"I don't need them. I only longed for my family."
"For your family! The Saetzemas, with whom we have quarrelled already, to whom we never speak except at Mamma's; the Van Naghels, who are no use to us: is that how you want to live, for your boy, in Holland, here, buried away in your Kerkhoflaan, in your house, in your rooms, with no one but Vreeswijck, who sometimes does us the honour to come and dine with us? Whom do we know? Who comes to see us? Who cares a jot about us?"
"I only wanted the affection of my family!"
"And for the sake of that affection, do you want to go on living here like this, buried away, when you want your boy to pursue his career later on? Ha, ha, he'll go far, like that! Do you imagine that he'll succeed simply through examinations? No, influence is what he wants: that's more important than any number of examinations. And you want him to enter the service under those conditions, while his father and mother sit cursing their luck here, in the Kerkhoflaan? Well then, let him become a farmer: the future is with the proletariat in any case. Very well, it's the fault of both of us, the silly, stupid fault of both of us. But, if it's my fault, it's your fault too. Have you ever done anything to get on? I, at least in my own mind, reckoned on the Van Naghels; I thought to myself: My brother-in-law has no end of connections, we shall go to his house; I don't care about it for my own sake, but it will be a good thing, later, for the boy...."
"Oh? And have you no connections? Have your parents no relations? All your old friends at the Plaats: which of them comes to see us? Which of them, except Vreeswijck, has had the ordinary civility to call on your wife? Not one of them, not one!" she almost screamed. "Not that I want them here, any more than you want to dine at Van Naghel's; but, if you attach so much importance to connections, for the sake of our son, you could have done something else than cycle all over the Hague and Scheveningen, you could have pointed out to your friends that, as they condescend to know you in the sacred mysteries of that Plaats of yours, the least they could do would be to look you up at home and not to go on ignoring your wife, as though she were still your mistress...!"
"It'll always, always be like that!" he cried, raging impotently, almost to the point of tears. "We can never alter it, if we live to be sixty, if we live to be eighty!"

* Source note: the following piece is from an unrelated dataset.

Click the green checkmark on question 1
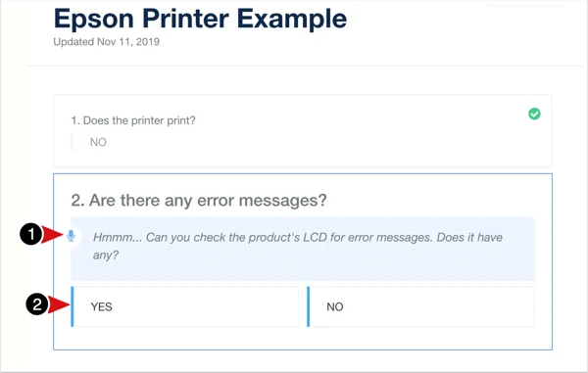 click(x=534, y=114)
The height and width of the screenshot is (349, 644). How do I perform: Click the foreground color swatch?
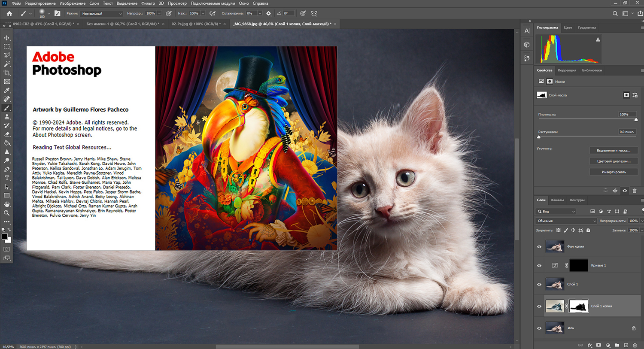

"Very well," she said, as though with a sudden intuition to join issue with her husband's unreasonableness. "You wish it for your son's sake! I'll do it! I shall speak to Bertha and I shall be the first to speak. I shall tell her what I want of her, as a sister. But I shall also expect you to have your son's interests at heart among your own acquaintances; and I shall expect to be presented in the winter. I never thought of it myself; but people have done nothing but talk about it from the moment that we came here; and now I mean to do it. What is the objection? That we shall rub shoulders with De Staffelaer's family! I don't care whom I rub shoulders with. My intention was simply to live here, amid the affection of my family; but, if that is to be denied me, if such wretched libels as this are to be published, if you reproach me with not thinking of my son's future, then I shall alter my line of conduct and talk to Bertha. You, on your side, talk to your friends at the Plaats and, if you have any pride about you, refuse to have anything more to do with them unless they accept your wife and yourself as belonging to their set. I will stand it no longer! I wished for nothing more than peace and affection, than to grow old here beside my mother and my brothers and sisters; but, if there must be a scandal, notwithstanding those simple wishes, well then a scandal there shall be, so that people can say, with truth, 'Mrs. van der Welcke is pushing herself into the circles to which she always used to belong.'"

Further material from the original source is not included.